Bone marrow depression occurs in up to 20% of patients with rheumatoid arthritis receiving low dose methotrexate but is usually reversible on stopping the drug or reducing the dose. Blood counts weekly initially and then every two months are mandatory. Risk factors include coadministration of other antifolate agents such as trimethoprim-sulphamethoxazole, and non-steroidal anti-inflammatroy agents, penicillins, old age, and renal impairment, all of which reduce excretion of methotrexate. Concurrent long term folic acid reduces the incidence of cytopaenias, stomatitis, and other digestive symptoms, without compromising the efficacy of methotrexate.9
The risk of methotrexate induced hepatic fibrosis is higher in psoriasis than rheumatoid arthritis11; limited data suggest that hepatotoxicity may be rare in Crohn's disease.
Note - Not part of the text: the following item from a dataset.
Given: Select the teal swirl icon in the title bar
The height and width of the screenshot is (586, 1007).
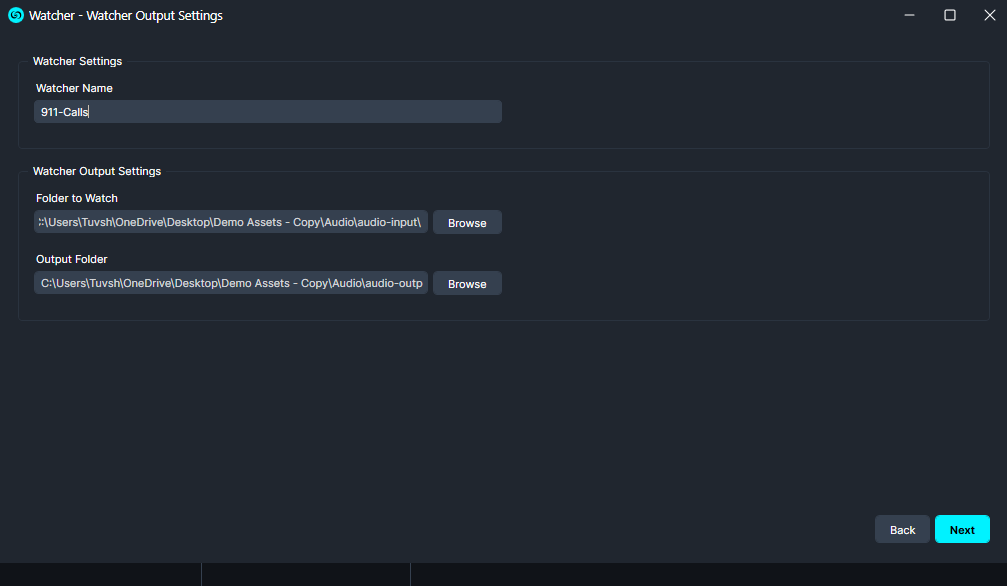Looking at the screenshot, I should tap(16, 15).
However, it is prudent to exclude from treatment patients who drink >7 units of alcohol/week, weigh >40% normal, or have diabetes.11 Serum transaminases and albumin should be checked every 1–2 months, and liver biopsy undertaken in patients with persistently abnormal values11; biopsy should also be considered after a cumulative dose of 1.5 g.9
Hypersensitivity pneumonitis occurs in up to 10% of rheumatoid patients given methotrexate. Cough or dyspnoea should prompt chestx ray, blood gases, and lung function tests, particularly carbon monoxide diffusing capacity.9
Conclusions
Although North American trials4 ,8 suggest that methotrexate may have a valuable role in selected patients with steroid refractory or steroid dependent Crohn's disease, there are unanswered questions. The minimum effective dose is unclear, available data indicating 25 mg weekly intramuscularly to induce and 15 mg weekly intramuscularly to maintain remission.4 ,8 Oral administration of methotrexate seems to increase the incidence of gastrointestinal side effects, particularly within 24 hours of dosing, but would be more convenient than injections if proven efficacious. While absorption of low dose oral methotrexate in Crohn's disease, even in patients with severe small bowel disease or resections, appears satisfactory,12 a trial of enteral versus parenteral administration would be helpful. Exactly when to use methotrexate is uncertain. In steroid resistant or steroid dependent patients, should we use first a thiopurine, methotrexate, or mycophenolate? We also need to know whether, as in rheumatoid arthritis, methotrexate is more effective in combination with other therapies, such as infliximab.13 There is a clear requirement for further trials to clarify how best to use methotrexate in Crohn's disease.